Pangkalpinang (Antara Babel) - Harga cabai merah di pasar tradisional di Kota Pangkalpinang, Provinsi Bangka Belitung naik karena stok kurang dan tidak mampu memenuhi permintaan.

 "Saat ini stok sangat kurang dan pasokan juga mulai susah didapat karena hasil petani minim," kata seorang pedagang, Nesi di Pangkalpinang, Minggu.

Ia menjelaskan, saat ini harga cabai merah naik menjadi Rp36 ribu dibanding sebelumnya Rp18 ribu per kilogram, sementara harga cabai rawit hijau juga naik menjadi Rp38 ribu dari sebelumnya Rp35 ribu per kilogram.

Sedangkan harga bawang merah naik menjadi Rp18 ribu dari sebelumnya Rp15 ribu per kilogram dan harga bawang putih bertahan Rp15 ribu per kilogram.

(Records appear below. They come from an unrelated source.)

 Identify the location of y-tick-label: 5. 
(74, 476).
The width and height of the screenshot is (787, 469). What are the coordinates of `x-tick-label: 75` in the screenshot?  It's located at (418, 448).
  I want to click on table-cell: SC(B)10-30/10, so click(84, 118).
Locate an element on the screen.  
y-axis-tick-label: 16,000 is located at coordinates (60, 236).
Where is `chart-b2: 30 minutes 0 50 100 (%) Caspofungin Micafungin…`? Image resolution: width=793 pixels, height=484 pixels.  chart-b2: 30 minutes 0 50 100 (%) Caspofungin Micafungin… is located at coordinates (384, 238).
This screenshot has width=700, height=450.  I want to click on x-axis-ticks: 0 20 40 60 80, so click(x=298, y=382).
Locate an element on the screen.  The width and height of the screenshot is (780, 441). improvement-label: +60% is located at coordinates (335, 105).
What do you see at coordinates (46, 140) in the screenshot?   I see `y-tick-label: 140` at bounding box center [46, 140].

"Selain harga cabai merah, harga cabai rawit hijau dan bawang merah juga naik karena stok sangat kurang, sedangkan harga bawang putih masih bertahan karena stok cukup untuk memenuhi permintaan konsumen," katanya.

Menurut dia, turunnya hasil petani disebabkan kemarau yang cukup panjang, sehingga tanaman mengalami kekeringan dan berdampak terhadap hasil panen petani.

"Tanaman cabai membutuhkan kelembaban tanah yang cukup baik agar hasil panen meningkat, namun karena kemarau panjang asupan air yang didapat tanaman cabai berkurang sehingga banyak yang layu dan akhirnya mati," ujarnya.

Demikian juga Deni, seorang pedagang lainnya yang mengakui jika harga cabai merah naik karena stok kurang.

Ia mengatakan, untuk memenuhi permintaan konsumen pedagang masih mengandalkan pasokan dari luar daerah karena minimnya hasil petani lokal.

"Jika hanya mengharapkan pasokan lokal tentu tidak dapat mencukupi permintaan konsumen karena rendahnya minat warga untuk bercocok tanam," ujarnya.